PHOSPHORAMIDON INHIBITION OF THE IN-VIVO CONVERSION OF BIG ENDOTHELIN-1 TO ENDOTHELIN-1 IN THE HUMAN FOREARM

1 The vasoconstrictor peptide, endothelin-l (ET-I) and a biologically inactive C-terminal fragment (CTF) are generated from an intermediate big ET-1 by a putative ET converting enzyme, sensitive to phosphoramidon. We have developed a procedure using selective solid-phase extraction and specific radioimmunoassays to measure the levels of immunoreactive (IR) big ET-I and the products of conversion (ET-I and CTF) in human plasma. These techniques have been used to determine the levels of the three peptides in venous plasma following local infusions of ET-1 and big ET-1, both alone and together with phosphoramidon. 2 Infusion of ET-1 into the brachial artery (5 pmol min(-1)) significantly increased (P<0.05) IR ET levels from a basal level of 2.3 pM to 55.2 pM in plasma from the infused arm after 60 min of infusion. This corresponded with a marked decrease in forearm blood flow from a basal level of 2.6 mi dl(-1) min(-1) to 1.7 ml dl(-1) min(-1) The levels of IR big ET-1 and CTF were unchanged. Co-infusion of phosphoramidon (30 nmol min(-1)) with ET-1 had no significant effect on the plasma IR levels of ET, big ET-I, CTF, or blood flow. 3 Big ET-I (50 pmol min(-1)) significantly increased (P<0.05) venous concentrations of all three IR peptides after 60 min compared to basal (ET: from 2.2 to 7.7 pM, big ET-I: from 0 to 386.0 pM, CTF: from 0.2 to 37.0 pM). Forearm blood flow decreased significantly (P<0.05) from a basal level of 3.0 mi dl(-1) min(-1) to 1.6 mi dl(-1) min(-1) 4 When phosphoramidon was co-infused with big ET-1, both the rise in IR ET and associated vasoconstriction were abolished.

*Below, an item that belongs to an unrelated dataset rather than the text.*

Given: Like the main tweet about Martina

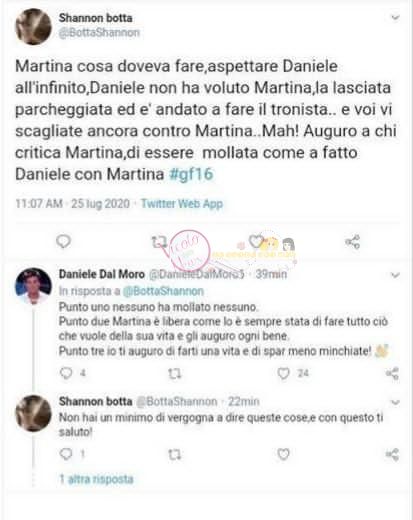Looking at the screenshot, I should click(x=256, y=241).
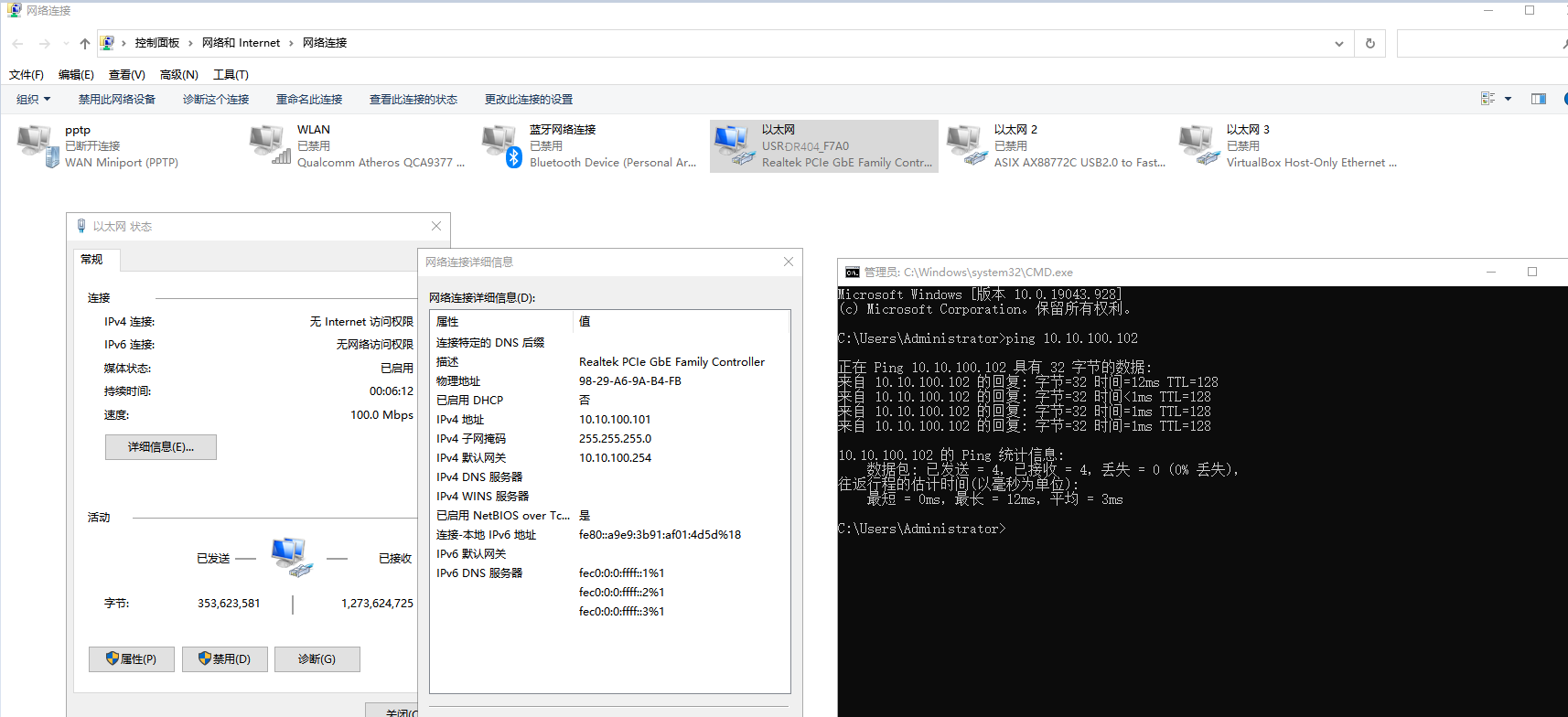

However, IR CTF was still detected, suggesting that either some conversion by phosphoramidon-insensitive enzyme(s) was occurring, and/or that CTF was being protected from further degradation by phosphoramidon. 5 These data show that in the human forearm the activity of a phosphoramidon-sensitive ET converting enzyme is at least in part responsible for the vasoconstrictor properties of exogenous big ET-1. Furthermore, because measurable levels of newly synthesized ET-1 are likely to be rapidly reduced in the blood/plasma through receptor binding, assay of IR big ET-I and CTF may be a more sensitive measure of ET-1 generation in disease.